Written by Rose Borrero
“They say the blacker the berry the sweeter the juice, I say the darker the flesh then the deeper the roots,” – Tupac Shaku
Winding down the streets of Inglewood, going past the Skittle-colored houses done in Spanish adobe style, past the corner markets and bodegas with signs stating, “Milk, Eggs, and Liquor,” bopped a festival celebrating Black History Month. It was nestled neatly in a predominantly Afro-Caribbean neighborhood, bragging of African and Jamaican food, niche afro-centric shops, and hair salons. Despite the abrupt windiness and the looming threat of rainfall, an entire block was lined with Black-owned businesses, natural food stands, and musicians and artists showcasing their craft.
Each vendor had a unique story or take on the product they were selling. A common denominator amongst many of the vendors was their expressed desire to put out more representations of Blackness in everyday life, particularly in the mainstream culture — for people to be able to look at women’s health, hair, or fashion and not feel like an outlier. To look at sports apparel and not just see one body type but see their community represented as well. To browse through literature and find fictional or nonfictional characters who look like them, because the narratives of Blackness are important.
What was even more incredible were the number of female-owned businesses, representing a severely underrepresented demographic in mainstream culture generally. One of the vendors included a tea stand. There, Jazmine Doby, a woman with gorgeous brown and purple faux locks was selling loose leaf tea blends geared towards vaginal and feminine health. She shared her journey of having lived through fibroids, miscarriages, and painful menstruations. Although the tea is not meant to replace the direction of a physician, creating tea blends for herself and friends helped carry her through a particularly rough time in her life. Doby’s friends encouraged her to begin selling her tea blends, as they were not only delicious but acted as natural remedies to some of the pains accompanying women’s gynecological health.

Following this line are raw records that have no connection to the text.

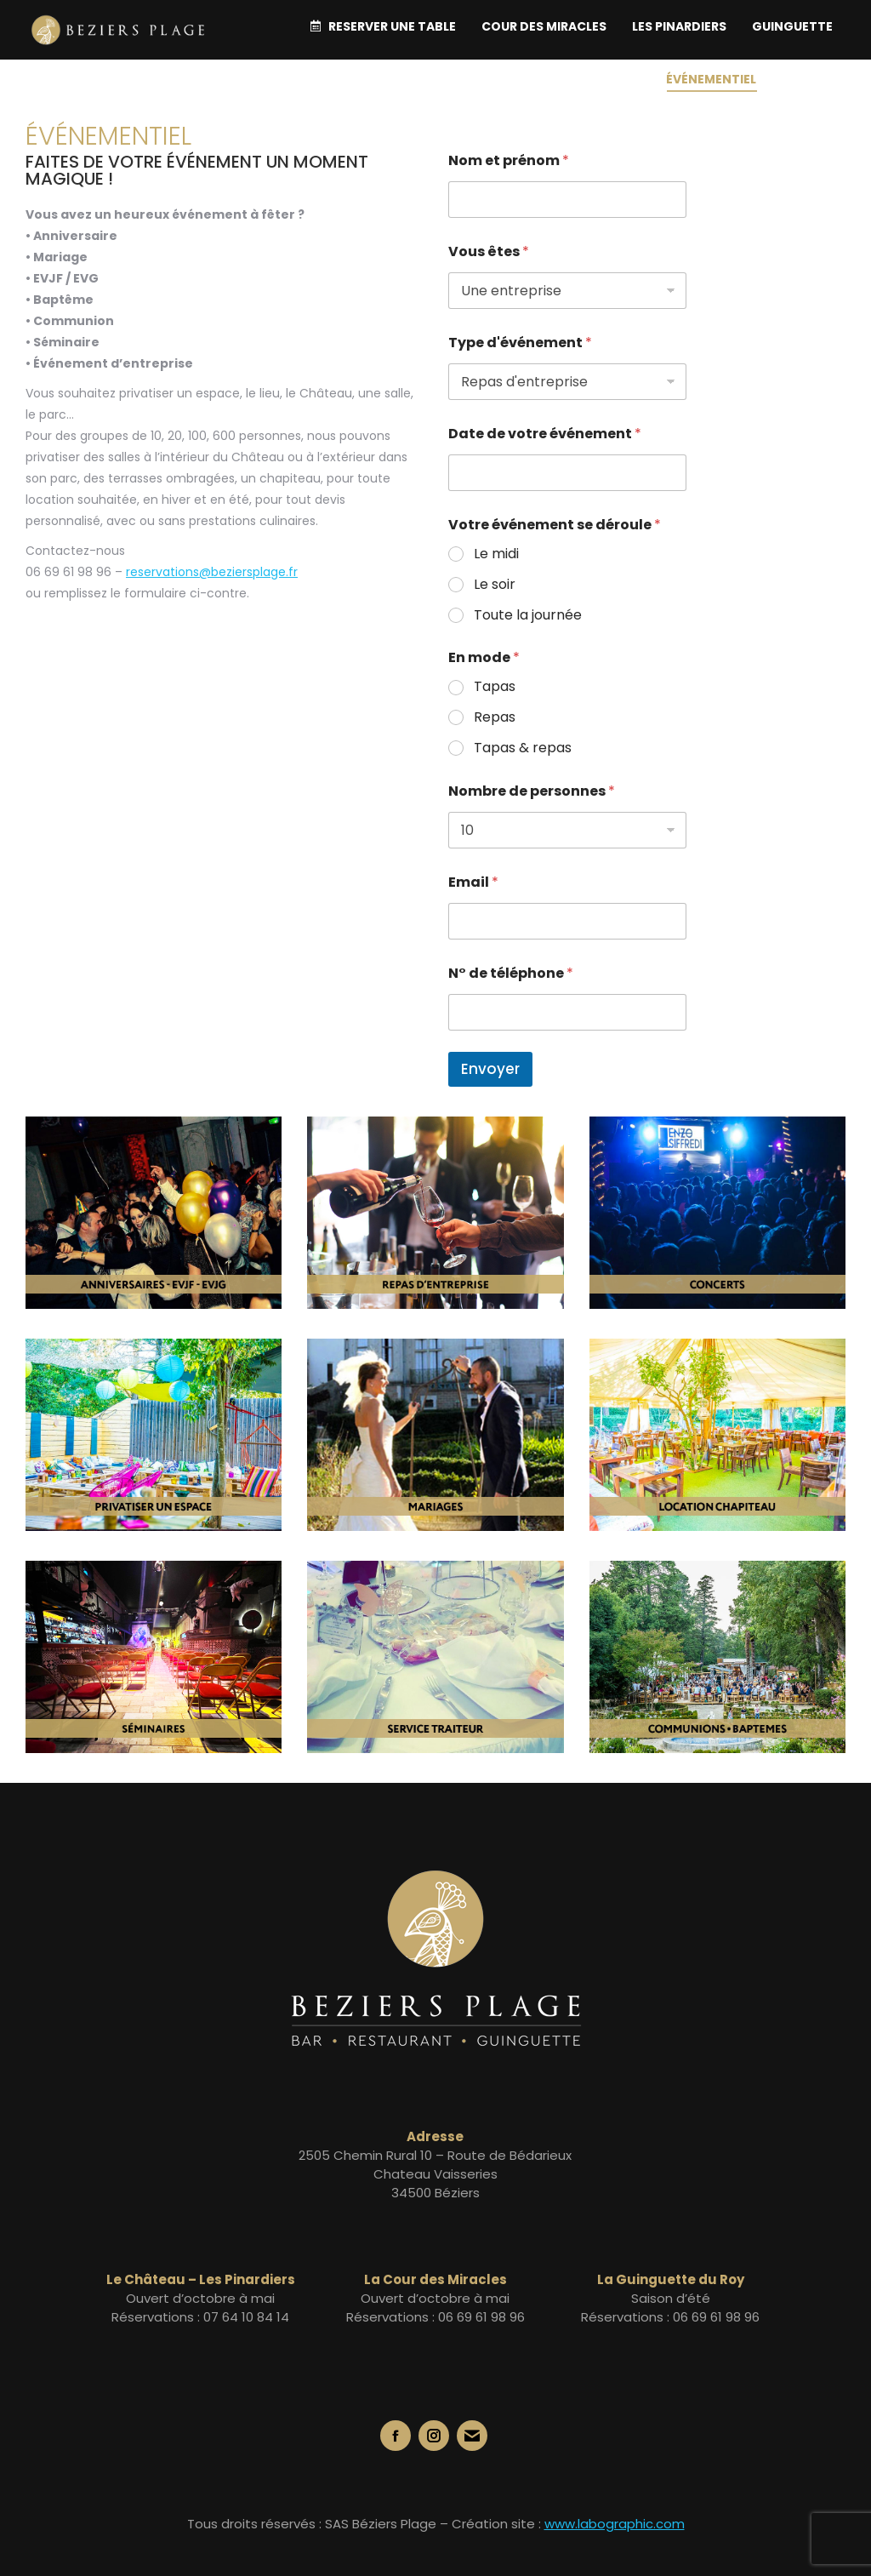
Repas (494, 718)
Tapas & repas (523, 748)
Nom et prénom (508, 160)
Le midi (496, 554)
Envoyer (490, 1069)
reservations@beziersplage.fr (212, 571)
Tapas (494, 687)
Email (473, 882)
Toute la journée (528, 616)
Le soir (494, 585)
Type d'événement (520, 342)
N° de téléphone (510, 973)
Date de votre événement (544, 434)
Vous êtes (488, 251)
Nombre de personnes (531, 791)
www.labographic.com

Across the way, stood a stand for Ruby’s All Natural Products for hair and skin — emphasis on the hair. Ruby’s, run by LaShonda Sims, her cousin, mother, and aunt, is an all women’s hair boutique business, specializing in advanced cuts and styles, specifically for Black or African hair. Two vendors over was a stand for high fashion head wraps, jewelry, and Afrocentric clothing. Zevelyn Jean, a high-end brand, aimed at making Black women more visible in the professional world, displayed tasteful headwraps and turbans, pointing to the ethnic diversity within Black womanhood. Once more, another female-owned business stood nearby. This one owned and designed by Tara Taylor, a running coach, and athletics clothing designer. Each running top, sweater, and design was a celebration of Black women bodies and physique. Many have owned their businesses for three plus years, some for as long as two generations, all representing another aspect of Blackness. If I did that, it would be shameless plug after shameless plug. Although black-owned businesses are important and are deserving of attention, it is also important to appreciate the social realities of differentiated Blackness existing in one collective space. I was in awe. I was happy beyond measure and eager to support in whatever way I could, particularly through the sampling of products and purchasing of goods. I felt in many ways at home.
it is also important to appreciate the social realities of differentiated Blackness existing in one collective space.
Being at the Black History Month festival was a reminder of Nina Simone’s ever-ringing and true resounding words, “Oh to be young, gifted, and Black!” It was a reminder of community togetherness amongst political and social division. It was a literal example of community upliftedness and caretaking as there also were low-cost pop-up clinics and HIV/AIDS testing clinics, in an area where the economic depression does not even allow for fresh food markets or grocery store chains to exist, let alone accessible healthcare services.
To walk through the festival, visiting the different vendors, hearing family stories and stories of resilience, had me caught up in moments of joy and hope. Representation and diversity matter, Black community matters; Black-owned businesses promote visibility and representation where Black individuals, and especially Black women, are severely underrepresented. It also brings attention back to the needs of the Black community, and the communities rallying efforts to both to celebrate the diversity of Black ethnicities and cultures and support where support is desperately needed.
Every day I am Black. Visiting the festival, I was especially happy to be Black.